• Task directions: Among the entries below, only the lines starting at the one with "[:it]Dati societari[:en]Company data[:]" and ending at the one with "Back to Gifts (220, 1610)", both included, are to be printed exactly.

• The data:
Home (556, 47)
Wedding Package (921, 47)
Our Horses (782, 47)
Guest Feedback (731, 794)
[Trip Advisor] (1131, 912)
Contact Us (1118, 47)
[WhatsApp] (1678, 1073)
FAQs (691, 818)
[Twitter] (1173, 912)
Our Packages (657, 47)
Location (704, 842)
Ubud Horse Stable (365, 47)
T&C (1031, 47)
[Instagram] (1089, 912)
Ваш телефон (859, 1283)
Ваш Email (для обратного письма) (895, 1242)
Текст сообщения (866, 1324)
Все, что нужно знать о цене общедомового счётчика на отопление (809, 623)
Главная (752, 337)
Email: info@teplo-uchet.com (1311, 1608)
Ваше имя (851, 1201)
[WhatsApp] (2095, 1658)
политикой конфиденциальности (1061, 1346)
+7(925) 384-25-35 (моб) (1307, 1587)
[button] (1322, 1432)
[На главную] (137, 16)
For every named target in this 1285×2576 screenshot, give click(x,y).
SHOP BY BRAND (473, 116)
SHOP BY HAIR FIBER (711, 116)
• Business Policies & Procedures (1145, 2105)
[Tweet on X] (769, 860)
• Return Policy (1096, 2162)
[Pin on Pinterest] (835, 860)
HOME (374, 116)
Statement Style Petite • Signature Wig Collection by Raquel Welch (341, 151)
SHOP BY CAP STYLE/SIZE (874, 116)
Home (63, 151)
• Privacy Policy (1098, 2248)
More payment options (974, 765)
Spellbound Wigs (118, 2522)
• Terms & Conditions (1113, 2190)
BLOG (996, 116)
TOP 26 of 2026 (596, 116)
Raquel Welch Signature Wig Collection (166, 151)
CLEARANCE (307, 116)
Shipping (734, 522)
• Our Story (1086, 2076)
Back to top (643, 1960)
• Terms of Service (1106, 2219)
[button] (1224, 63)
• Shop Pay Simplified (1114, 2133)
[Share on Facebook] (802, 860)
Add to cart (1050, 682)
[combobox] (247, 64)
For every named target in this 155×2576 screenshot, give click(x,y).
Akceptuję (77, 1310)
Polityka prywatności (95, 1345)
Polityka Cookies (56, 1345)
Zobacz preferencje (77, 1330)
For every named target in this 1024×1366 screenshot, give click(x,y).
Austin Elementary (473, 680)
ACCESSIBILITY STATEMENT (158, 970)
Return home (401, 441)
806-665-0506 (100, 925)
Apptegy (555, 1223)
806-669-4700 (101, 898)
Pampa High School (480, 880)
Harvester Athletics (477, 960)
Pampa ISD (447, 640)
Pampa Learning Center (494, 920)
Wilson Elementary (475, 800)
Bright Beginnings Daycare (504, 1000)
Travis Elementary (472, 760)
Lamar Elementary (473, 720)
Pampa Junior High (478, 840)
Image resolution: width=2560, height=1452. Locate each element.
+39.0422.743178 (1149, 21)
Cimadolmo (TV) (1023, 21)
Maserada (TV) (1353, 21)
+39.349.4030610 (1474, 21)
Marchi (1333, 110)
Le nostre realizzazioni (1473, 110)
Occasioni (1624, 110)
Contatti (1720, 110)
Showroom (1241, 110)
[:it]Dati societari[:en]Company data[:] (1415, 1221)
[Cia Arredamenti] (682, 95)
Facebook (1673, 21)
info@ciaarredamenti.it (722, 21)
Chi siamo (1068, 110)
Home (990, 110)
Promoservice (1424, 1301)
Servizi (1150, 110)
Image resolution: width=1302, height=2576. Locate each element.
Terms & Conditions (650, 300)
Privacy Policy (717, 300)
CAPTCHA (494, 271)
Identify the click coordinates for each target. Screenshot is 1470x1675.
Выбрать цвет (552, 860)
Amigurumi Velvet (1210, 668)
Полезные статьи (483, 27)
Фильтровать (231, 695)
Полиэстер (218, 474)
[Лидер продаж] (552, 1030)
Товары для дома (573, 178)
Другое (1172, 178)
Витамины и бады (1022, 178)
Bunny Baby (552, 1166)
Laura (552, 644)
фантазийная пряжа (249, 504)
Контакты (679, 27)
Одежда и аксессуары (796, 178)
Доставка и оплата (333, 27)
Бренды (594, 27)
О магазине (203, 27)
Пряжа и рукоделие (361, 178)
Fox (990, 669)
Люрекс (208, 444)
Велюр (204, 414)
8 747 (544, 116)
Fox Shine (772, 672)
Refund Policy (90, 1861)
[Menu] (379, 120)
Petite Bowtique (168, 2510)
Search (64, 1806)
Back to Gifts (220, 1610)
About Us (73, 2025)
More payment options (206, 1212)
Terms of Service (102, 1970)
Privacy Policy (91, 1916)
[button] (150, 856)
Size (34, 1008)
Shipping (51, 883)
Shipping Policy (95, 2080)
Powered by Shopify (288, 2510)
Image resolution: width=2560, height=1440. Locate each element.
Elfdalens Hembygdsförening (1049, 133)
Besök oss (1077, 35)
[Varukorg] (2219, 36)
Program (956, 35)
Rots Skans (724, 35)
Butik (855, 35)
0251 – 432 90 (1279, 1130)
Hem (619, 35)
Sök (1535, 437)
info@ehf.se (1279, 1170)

• Solution to the problem:
[:it]Dati societari[:en]Company data[:] (1415, 1221)
[Cia Arredamenti] (682, 95)
Facebook (1673, 21)
info@ciaarredamenti.it (722, 21)
Chi siamo (1068, 110)
Home (990, 110)
Promoservice (1424, 1301)
Servizi (1150, 110)
Image resolution: width=1302, height=2576. Locate each element.
Terms & Conditions (650, 300)
Privacy Policy (717, 300)
CAPTCHA (494, 271)
Identify the click coordinates for each target. Screenshot is 1470x1675.
Выбрать цвет (552, 860)
Amigurumi Velvet (1210, 668)
Полезные статьи (483, 27)
Фильтровать (231, 695)
Полиэстер (218, 474)
[Лидер продаж] (552, 1030)
Товары для дома (573, 178)
Другое (1172, 178)
Витамины и бады (1022, 178)
Bunny Baby (552, 1166)
Laura (552, 644)
фантазийная пряжа (249, 504)
Контакты (679, 27)
Одежда и аксессуары (796, 178)
Доставка и оплата (333, 27)
Бренды (594, 27)
О магазине (203, 27)
Пряжа и рукоделие (361, 178)
Fox (990, 669)
Люрекс (208, 444)
Велюр (204, 414)
8 747 (544, 116)
Fox Shine (772, 672)
Refund Policy (90, 1861)
[Menu] (379, 120)
Petite Bowtique (168, 2510)
Search (64, 1806)
Back to Gifts (220, 1610)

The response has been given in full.